#### PAGINA
Investimenti stellari

Stamperia, Kadett, orologi. Maurizio Marinella: "Mi considero un 'animale' da bancone"

A capo della Maison che ha "esportato" le cravatte Made in Naples in tutto il mondo, l’imprenditore parla del suo rapporto con il denaro, la finanza e lo shopping

Maurizio Marinella
Maurizio Marinella

Presidenti della Repubblica italiani, francesi e americani. Re Carlo d’Inghilterra ma anche Visconti, De Filippo, Mastroianni, De Sica, Totò. Tutti personaggi uniti da un pregiatissimo filo di seta, fermato da un raffinato nodo sotto la gola: quello delle cravatte E.Marinella. Lo storico brand Made in Naples, che dal lontano 1914 produce prevalentemente camicie e cravatte in seta, vanta oggi store a Milano, Londra, Tokio. E proprio a Milano, nel negozio di via Manzoni incontriamo Maurizio Marinella, amministratore unico della Maison, terza generazione alla guida dell’azienda dopo il nonno Eugenio e il padre Luigi, cui si è aggiunto da qualche anno anche il figlio Alessandro, per parlare de suo rapporto con il denaro e gli investimenti.

Come inizia la sua giornata?

“Noi apriamo il negozio di Napoli la mattina alle 6:30, seguendo un’antica tradizione e io, di solito verso le 7:15, dopo cornetto e cappuccino, leggo i principali quotidiani per tenermi aggiornato anche sui temi d'attualità e di economia”.

#### AZIONI DA SVOLGERE
A. Secondo l'intervista a Maurizio Marinella, a che ora apre la mattina il negozio di Napoli?
B. Riprenda l'intervista a Maurizio Marinella subito dopo l'ultima risposta riportata e ne scriva il seguito.

#### DATI ESTRATTI
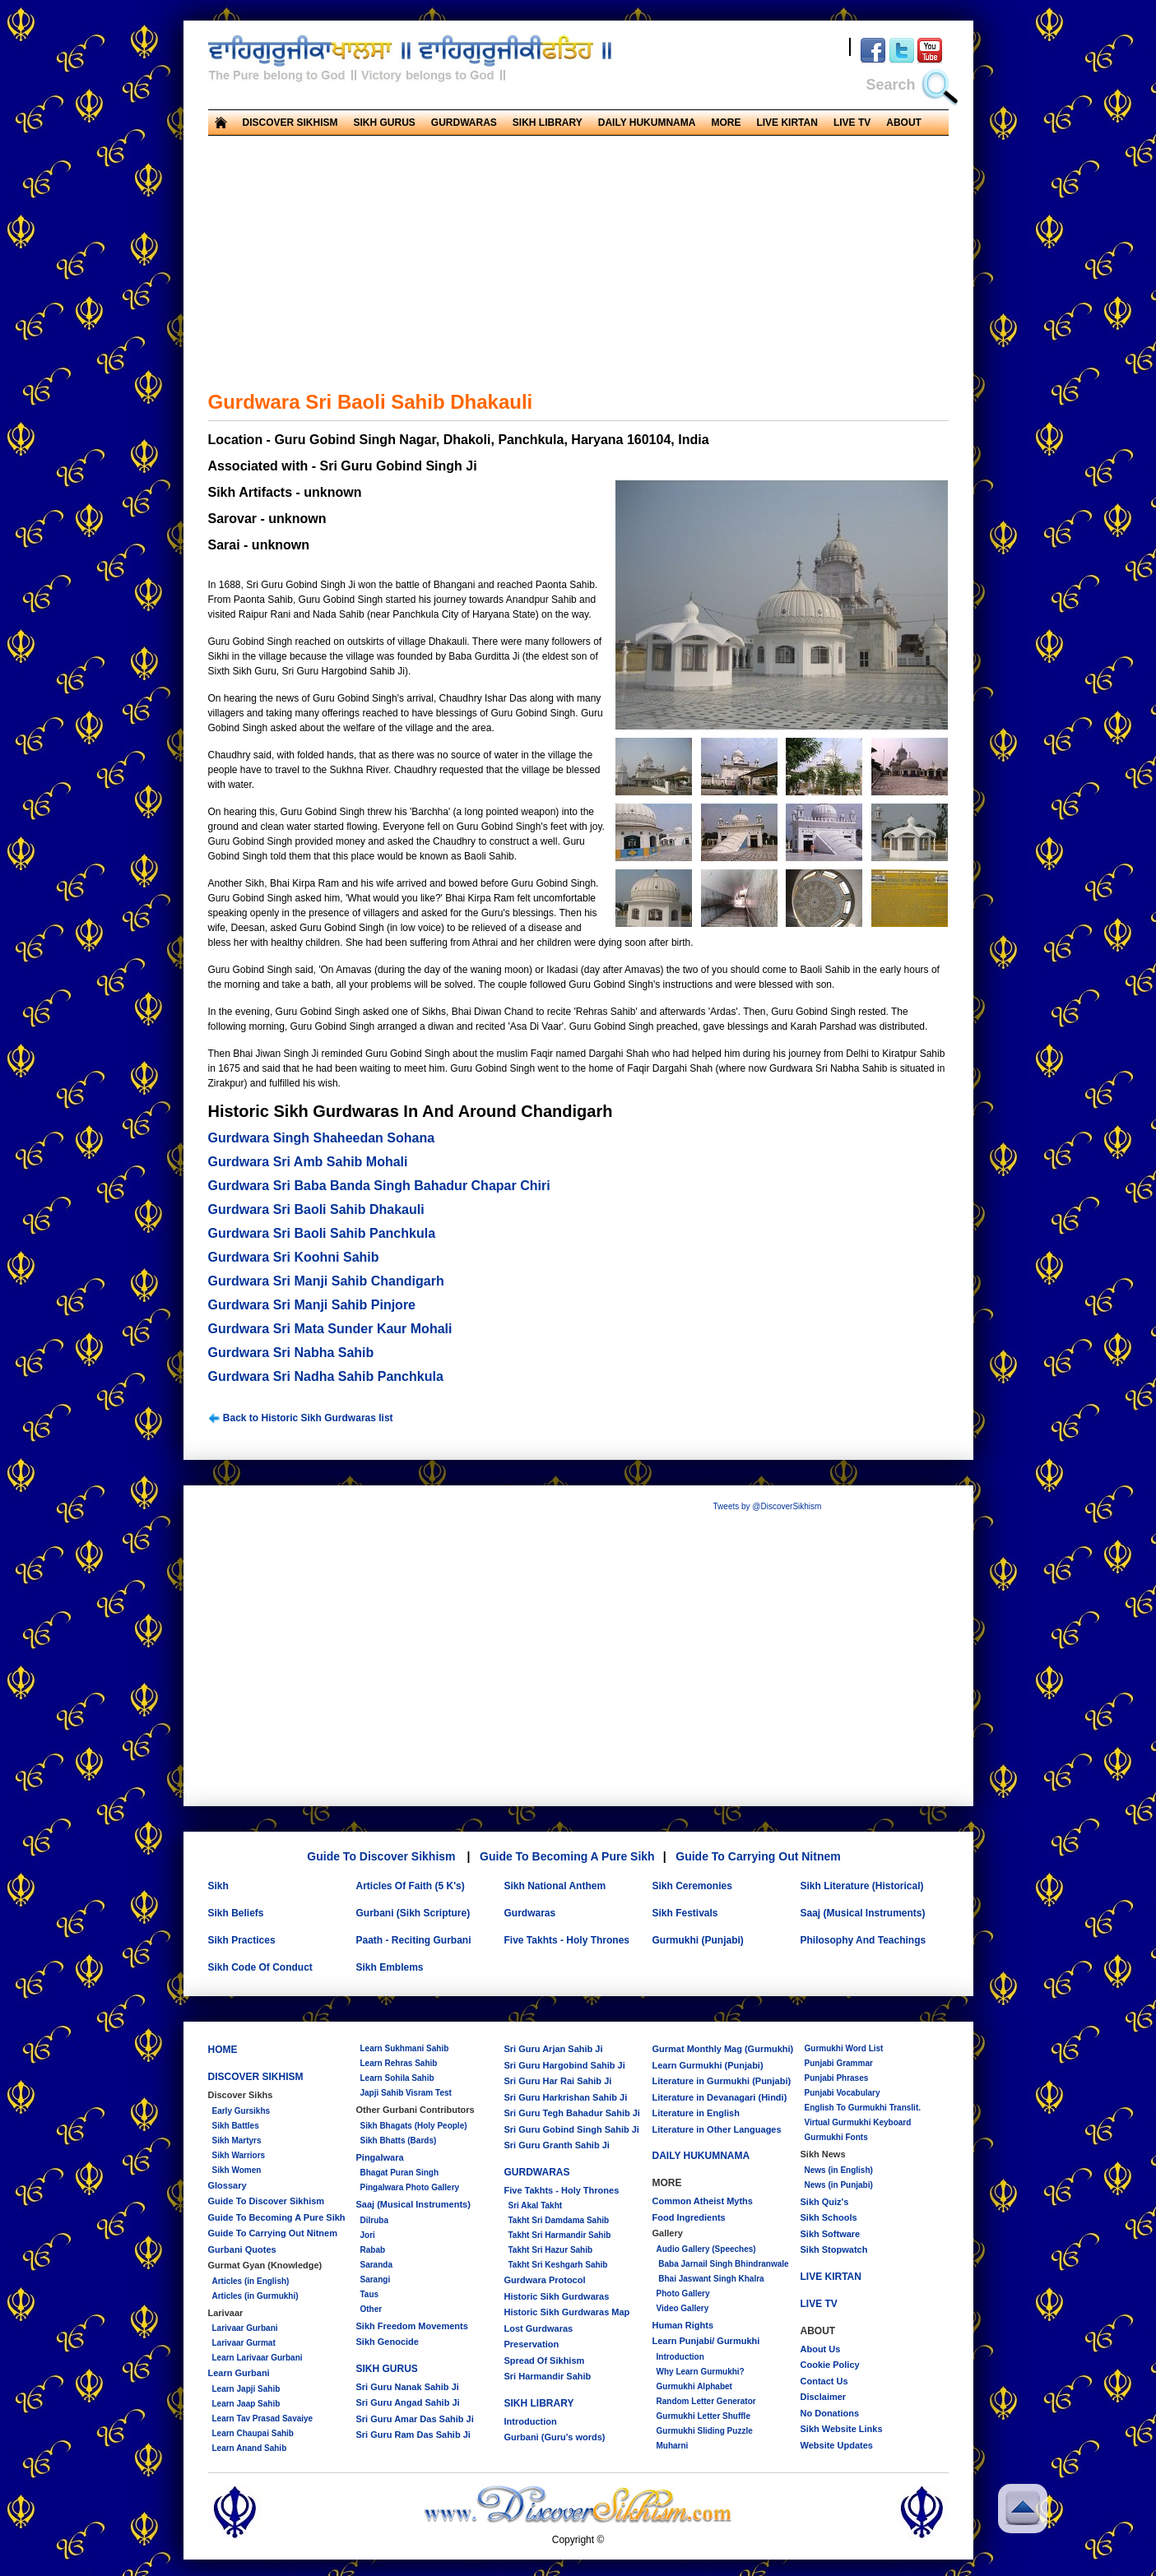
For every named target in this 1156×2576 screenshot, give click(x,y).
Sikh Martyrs (237, 2140)
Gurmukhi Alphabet (694, 2386)
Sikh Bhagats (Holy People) (413, 2125)
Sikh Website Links (842, 2429)
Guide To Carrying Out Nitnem (757, 1856)
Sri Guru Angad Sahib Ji (408, 2402)
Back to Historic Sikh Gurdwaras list (300, 1418)
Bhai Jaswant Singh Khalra (710, 2278)
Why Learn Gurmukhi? (701, 2371)
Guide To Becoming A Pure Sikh (567, 1856)
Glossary (227, 2185)
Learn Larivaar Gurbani (257, 2357)
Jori (367, 2235)
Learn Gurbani (239, 2373)
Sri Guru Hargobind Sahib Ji (564, 2065)
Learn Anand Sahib (249, 2448)
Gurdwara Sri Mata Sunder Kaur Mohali (330, 1329)
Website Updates (837, 2445)
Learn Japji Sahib (246, 2388)
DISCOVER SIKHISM (290, 122)
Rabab (373, 2249)
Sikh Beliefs (236, 1913)
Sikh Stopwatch (834, 2249)
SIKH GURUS (385, 122)
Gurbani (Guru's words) (555, 2437)
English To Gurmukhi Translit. (863, 2107)
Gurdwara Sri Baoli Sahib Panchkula (322, 1233)
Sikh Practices (242, 1940)
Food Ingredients (689, 2217)
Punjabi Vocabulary (842, 2092)
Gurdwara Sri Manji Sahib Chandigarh (326, 1281)
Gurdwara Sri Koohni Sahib (293, 1257)
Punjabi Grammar (839, 2063)
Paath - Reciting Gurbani (413, 1940)
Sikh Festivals (685, 1913)
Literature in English (696, 2113)
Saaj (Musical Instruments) (863, 1913)
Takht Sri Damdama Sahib (559, 2220)
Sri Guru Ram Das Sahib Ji (413, 2434)
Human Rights (683, 2325)
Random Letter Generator (706, 2401)
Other (371, 2309)
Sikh (218, 1886)
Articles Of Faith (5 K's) (410, 1886)
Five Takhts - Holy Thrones (566, 1940)
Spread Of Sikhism (544, 2360)
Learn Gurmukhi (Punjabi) (708, 2065)
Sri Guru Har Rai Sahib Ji (558, 2081)
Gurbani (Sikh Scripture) (413, 1913)
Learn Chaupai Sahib (253, 2433)
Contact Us (824, 2381)
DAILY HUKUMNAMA (647, 122)
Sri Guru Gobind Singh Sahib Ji (571, 2129)
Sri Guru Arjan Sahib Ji (553, 2049)
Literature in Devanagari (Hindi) (719, 2097)
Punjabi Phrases (837, 2078)
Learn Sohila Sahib (397, 2078)
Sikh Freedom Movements (412, 2326)
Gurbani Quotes (242, 2249)
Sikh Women (237, 2170)
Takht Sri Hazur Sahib (550, 2249)
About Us (821, 2349)
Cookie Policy (830, 2365)
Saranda (376, 2264)
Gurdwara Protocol (545, 2280)
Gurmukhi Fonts (836, 2137)
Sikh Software (831, 2234)
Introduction (530, 2421)
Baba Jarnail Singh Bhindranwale (723, 2263)
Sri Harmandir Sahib (548, 2376)
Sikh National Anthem (555, 1886)
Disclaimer (824, 2397)
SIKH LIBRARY (548, 122)
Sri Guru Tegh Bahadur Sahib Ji (572, 2113)
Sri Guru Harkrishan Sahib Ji (566, 2097)
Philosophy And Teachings (863, 1940)
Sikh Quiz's (825, 2202)
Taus (369, 2294)
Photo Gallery (683, 2293)
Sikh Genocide (387, 2342)
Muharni (673, 2445)
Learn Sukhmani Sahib (404, 2048)
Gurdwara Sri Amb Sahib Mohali (308, 1162)
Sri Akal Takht (535, 2205)
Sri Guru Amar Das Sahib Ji (415, 2419)
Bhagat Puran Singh (399, 2172)
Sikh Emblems (390, 1967)
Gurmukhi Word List (844, 2048)
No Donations (830, 2413)
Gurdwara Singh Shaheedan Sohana (321, 1138)
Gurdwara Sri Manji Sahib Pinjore (312, 1305)
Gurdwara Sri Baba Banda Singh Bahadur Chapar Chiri (379, 1186)
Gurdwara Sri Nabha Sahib (291, 1353)
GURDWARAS (464, 122)
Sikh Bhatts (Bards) (398, 2140)
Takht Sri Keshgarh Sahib (558, 2264)
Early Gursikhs (241, 2110)
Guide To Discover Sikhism (381, 1856)
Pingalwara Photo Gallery (410, 2187)
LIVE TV (851, 122)
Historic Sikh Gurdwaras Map (567, 2312)
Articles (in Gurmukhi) (255, 2295)
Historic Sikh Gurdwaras (557, 2296)
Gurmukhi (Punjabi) (698, 1940)
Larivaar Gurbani (245, 2328)
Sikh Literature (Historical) (862, 1886)
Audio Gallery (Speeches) (706, 2249)
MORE (725, 122)
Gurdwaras (530, 1913)
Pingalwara (380, 2157)
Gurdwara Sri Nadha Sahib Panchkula (325, 1376)
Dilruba (374, 2220)
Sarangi (375, 2279)
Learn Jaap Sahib (246, 2403)
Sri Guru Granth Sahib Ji (557, 2145)
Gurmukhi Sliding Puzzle (705, 2430)
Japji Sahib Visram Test (406, 2092)
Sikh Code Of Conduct (260, 1967)
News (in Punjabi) (839, 2184)
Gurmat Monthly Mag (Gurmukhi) (723, 2049)
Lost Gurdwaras (538, 2328)
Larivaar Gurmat (244, 2342)
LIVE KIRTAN (786, 122)
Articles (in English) (251, 2281)
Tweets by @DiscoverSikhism (767, 1506)
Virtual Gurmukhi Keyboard (858, 2122)
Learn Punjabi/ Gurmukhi (706, 2341)
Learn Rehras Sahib (399, 2063)
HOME (223, 2049)
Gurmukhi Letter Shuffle (703, 2416)
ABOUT (904, 122)
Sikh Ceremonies (692, 1886)
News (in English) (839, 2170)
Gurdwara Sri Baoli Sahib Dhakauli (316, 1209)
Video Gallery (683, 2308)
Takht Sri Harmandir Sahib (559, 2235)
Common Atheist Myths (702, 2201)
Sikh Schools (829, 2217)
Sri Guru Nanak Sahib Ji (407, 2387)
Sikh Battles (235, 2125)
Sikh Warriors (239, 2155)
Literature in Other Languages (717, 2129)
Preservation (531, 2344)
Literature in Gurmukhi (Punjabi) (722, 2081)
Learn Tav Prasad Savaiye (262, 2418)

#### RISPOSTE
A. Alle 6:30.

B.
Temi che non le sono estranei, visto che è laureato in Economia e commmercio.

"Io sono stato messo al mondo per continuare l'attività di famiglia (sorride nda), sono in negozio dall’età di otto anni e mezzo, e da allora tutta la mia vita l’ho passata lì. Però mi sono laureato in Economia e commercio, ci ho messo più tempo dei miei compagni, ma io studiavo e lavoravo".

Si occupa direttamente delle questioni finanziarie, o si affida a collaboratori di fiducia?

"Abbiamo una serie di collaboratori di fiducia, un team di commercialisti che ci affianca e con cui, naturalmente, ci interfacciamo. Io però mi considero più un “animale da bancone”, mi piace conoscere i clienti, anche perché ho avuto un insegnamento importante da mio nonno prima e da mio padre poi, per cui si riconosceva il cliente, lo si accoglieva, lo si “coccolava”, e continuo a svolgere così questo lavoro, anche se devo dire che il mondo della finanza mi ha sempre affascinato".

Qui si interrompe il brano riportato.